What does freedom and democracy mean to differently-abled artists who paint with their mouth and feet? When Kerala-born Ganesh Kumar was asked this question, he responded by painting a banyan tree, which stood for democracy. “Just like the tree, the roots of our democracy are strong and cover everyone, from rich to the poor, layman to ‘lords’,” Kumar, a self-taught mouth-painting artist, told indianexpress.com.
The art pieces by Kumar and seven other foot and mouth painting artists show how people from diverse backgrounds come together to champion for a better future.
Playing with the idea of freedom, Kumar believes that India, which celebrates its 73rd Independence Day today, is unique when it comes to its Constitution’s intense attention to detail. “For me, freedom is a state of mind without any inhibitions, conflict, fear and limitation. The Indian Constitution gives that freedom to one and all, including the differently-abled,” said Kumar, who was first affected by polio at the age of one, and gradually lost movement in both his hands and feet.
Using acryclic and marker pens, Kumar, who is a member of the Mouth and Foot Painting Artists Association (MFPA) since 1988, created his artwork in partnership with The Great Indian Election – a documentary by National Geographic, which aims to showcase the mammoth task of conducting the exercise in the world’s largest democracy across a large and diverse votebank in 37 locations.
Inspired by the recently concluded 17th Lok Sabha elections and the focus on creating an “inclusive environment for people from all walks of life and abilities to fulfill their rights equally”, Kumar, with several exhibitions to his credit, remarked, “Freedom also means sharing so that the idea of a truly inclusive society can be realised.”

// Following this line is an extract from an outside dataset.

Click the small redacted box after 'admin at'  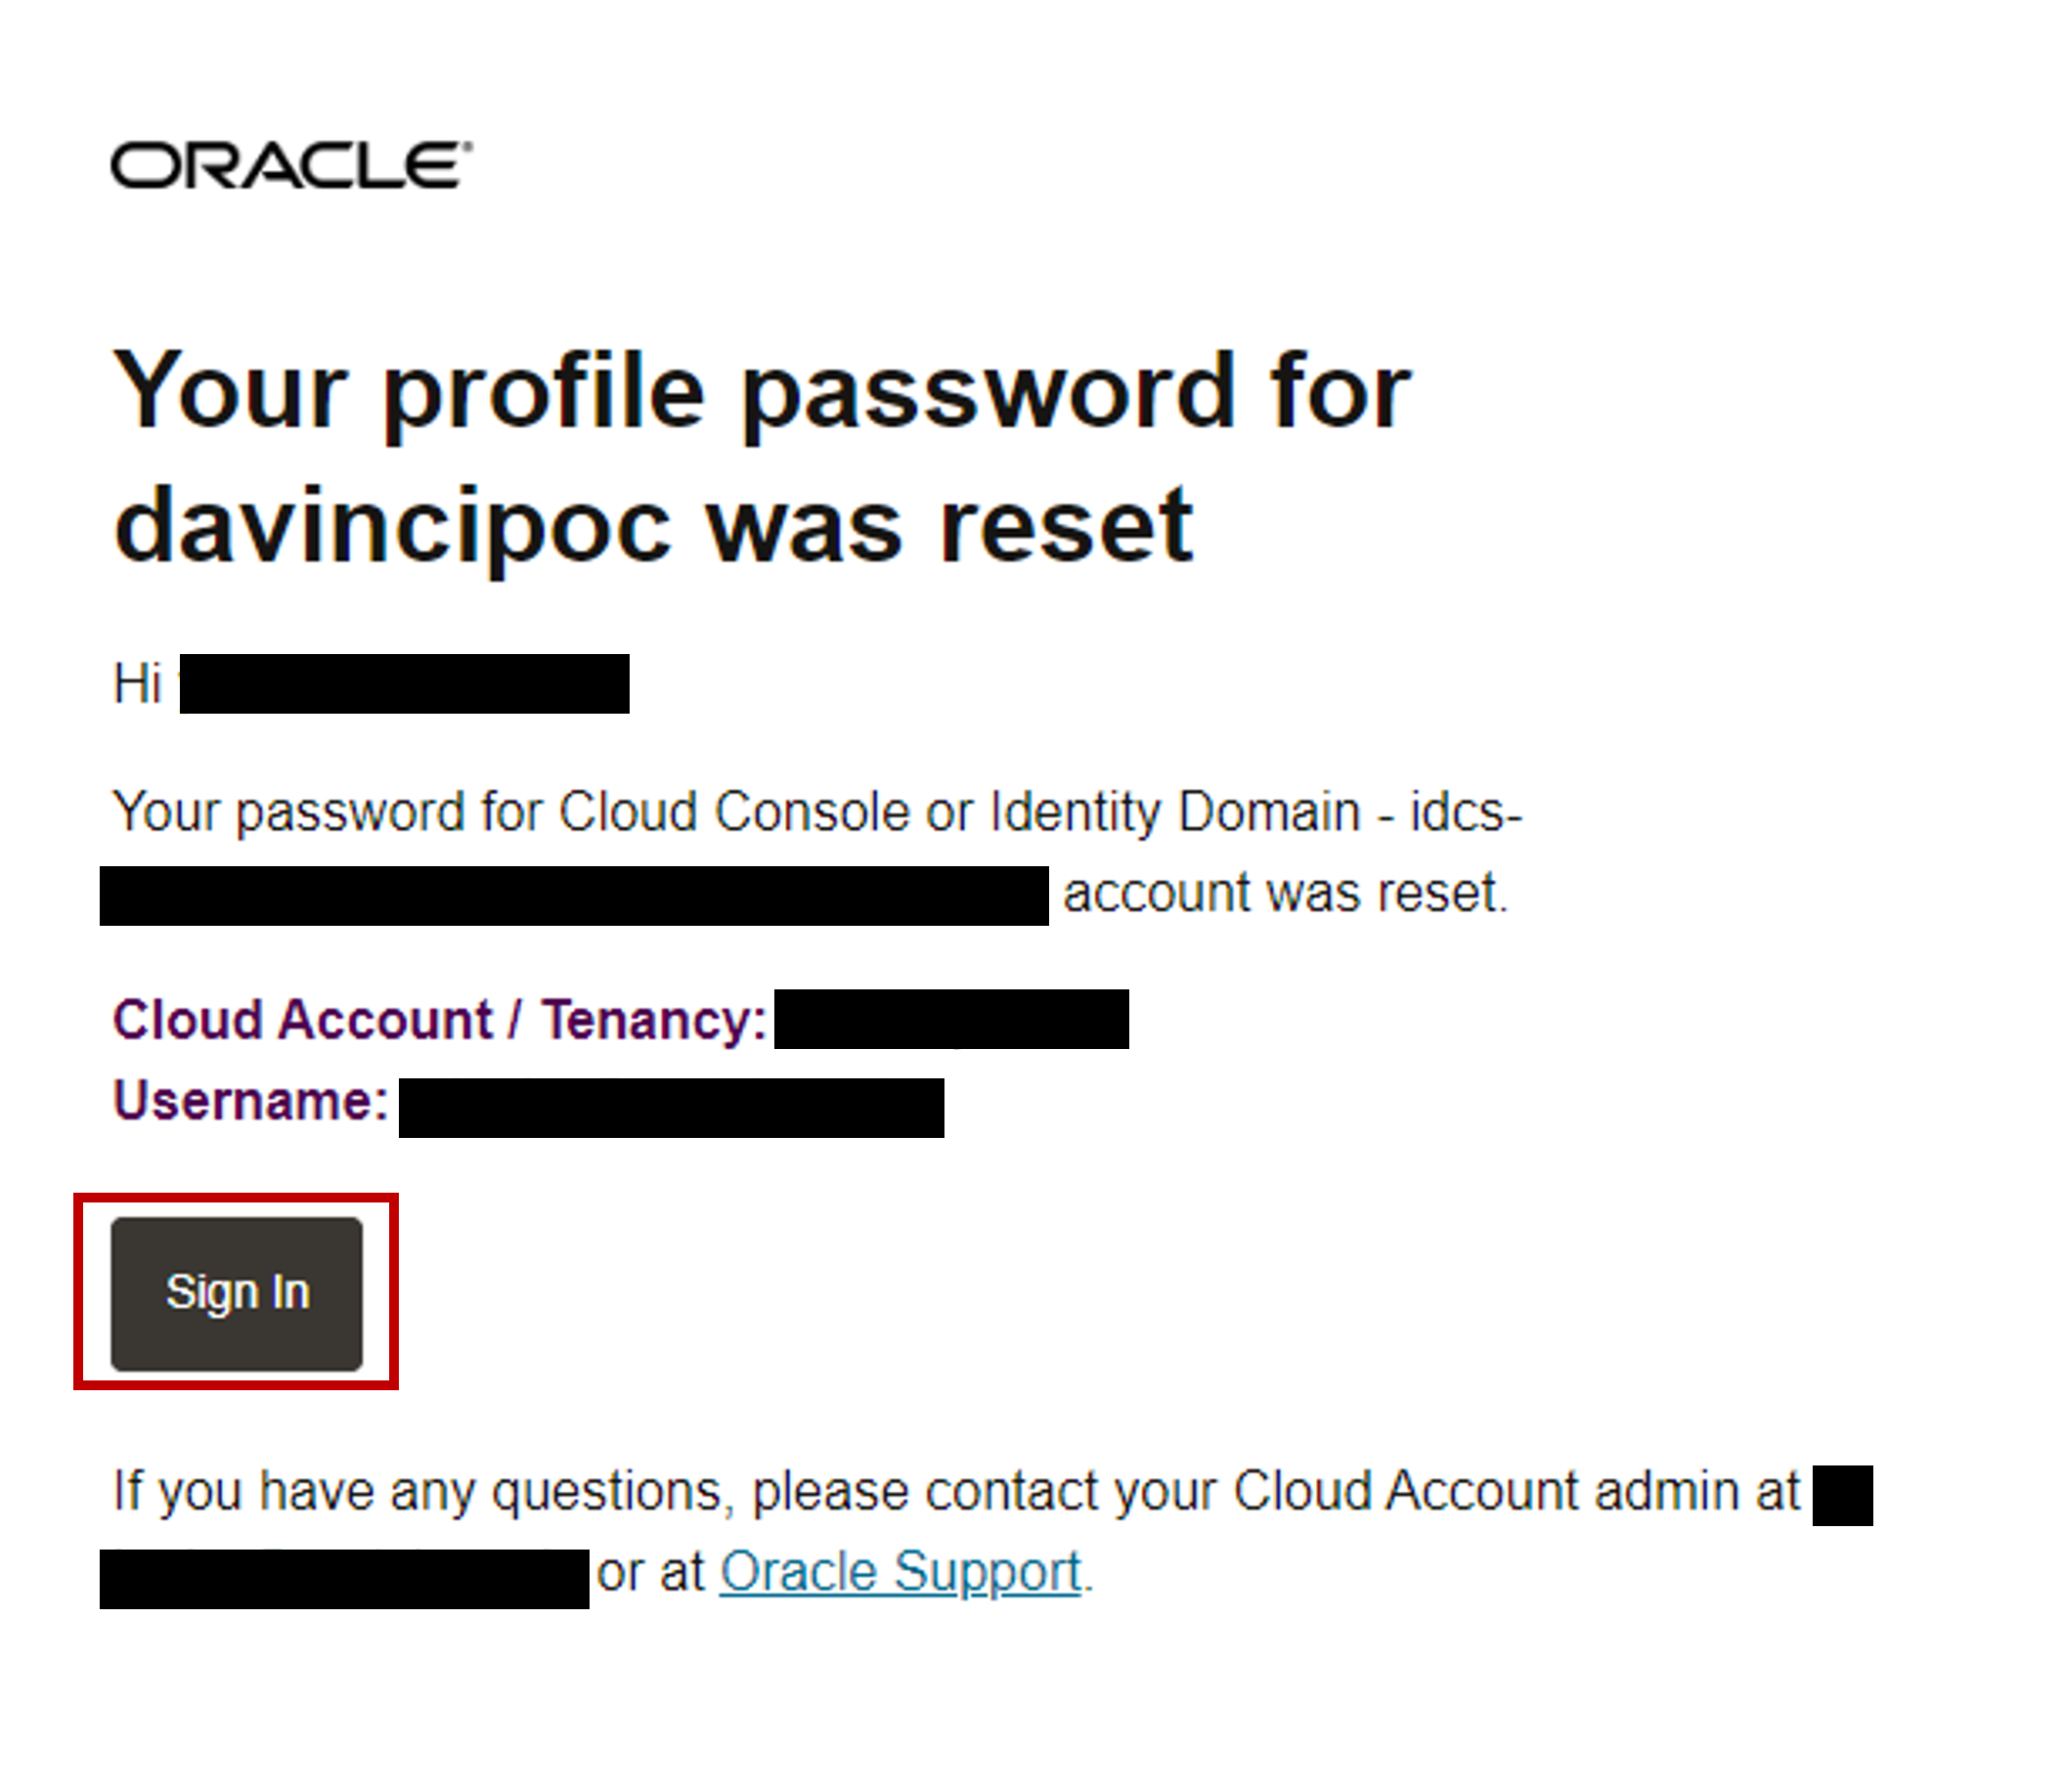1842,1496
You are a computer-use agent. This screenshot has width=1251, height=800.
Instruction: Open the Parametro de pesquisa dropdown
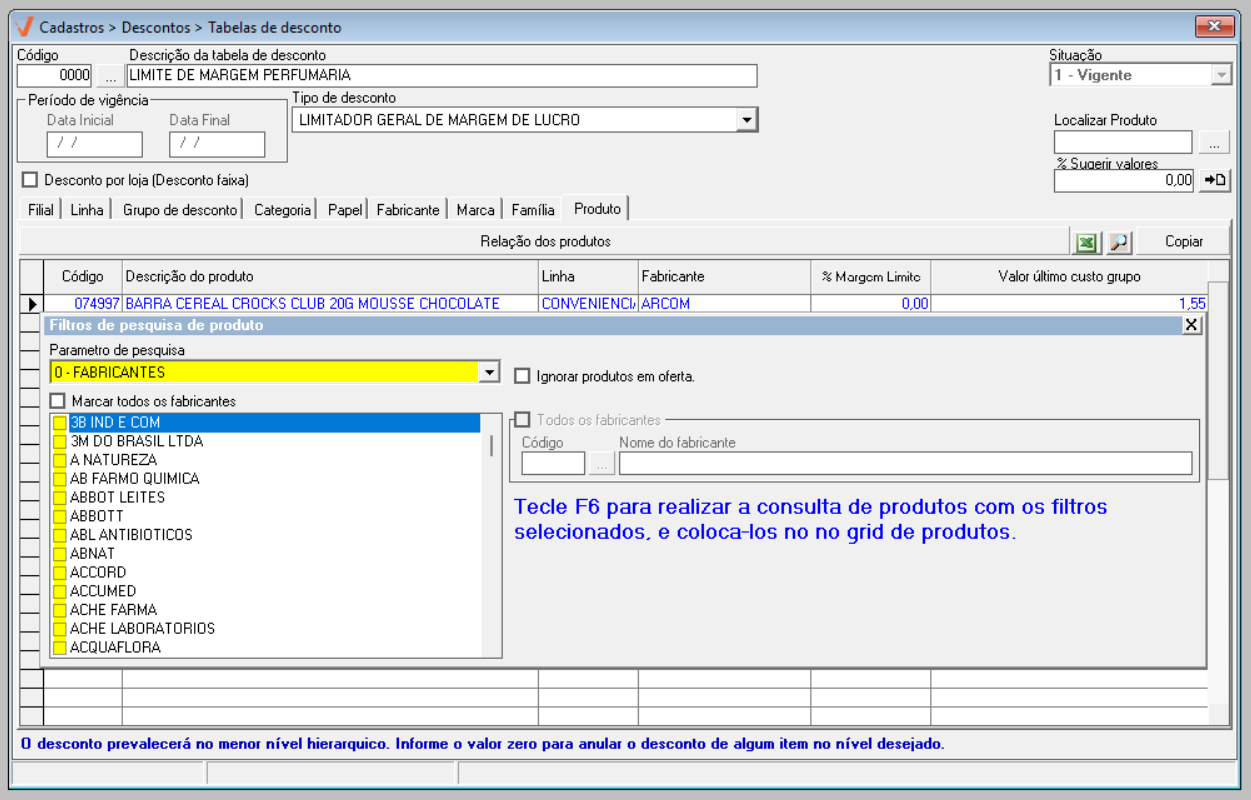coord(489,372)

For mouth painting artist Srilekha Mandallapalli, born with a rare congenital condition known as Arthrogyposis Multiplex Congenita that has her confined to a wheelchair, the idea of freedom centres around basic needs. She dreams of a society that fulfills the five parameters — security, health, industry, agriculture and education. “Freedom is a power, where we can choose to be happy and aren’t judged for who we are or where we belong,” Hyderabad-based Mandallapalli told indianexpress.com.
Using oil on canvas, she has depicted the Indian map in her artwork titled Democracy and People’s Aspirations where she highlighted these five needs. “I feel these form the backbone of our country, which can only prosper if it pays attention to these factors and becomes more inclusive,” she commented.
What does she aspire for? “I feel everything is possible and achievable. Physical appearance doesn’t matter. Each person has their unique talent. Even if I am wheelchair-bound, nothing can stop me, and that truly reflects democracy and people’s aspiration,” she added.
Kumar and Mandallapalli are among eight artists, namely Bandenawaz Nadaf, Manoj Bhingare, Sheela Sharma, Swapna Augustine, Jesfer Pulikkathody, Mridul Ghosh and Sunita Thrippanikkara, who have illustrated “a barrier-free and inclusive India” as part of the Independence Day documentary.
The Great Indian Election will premiere on August 15, 2019 at 1 pm on National Geographic. It will be available on Hotstar as well.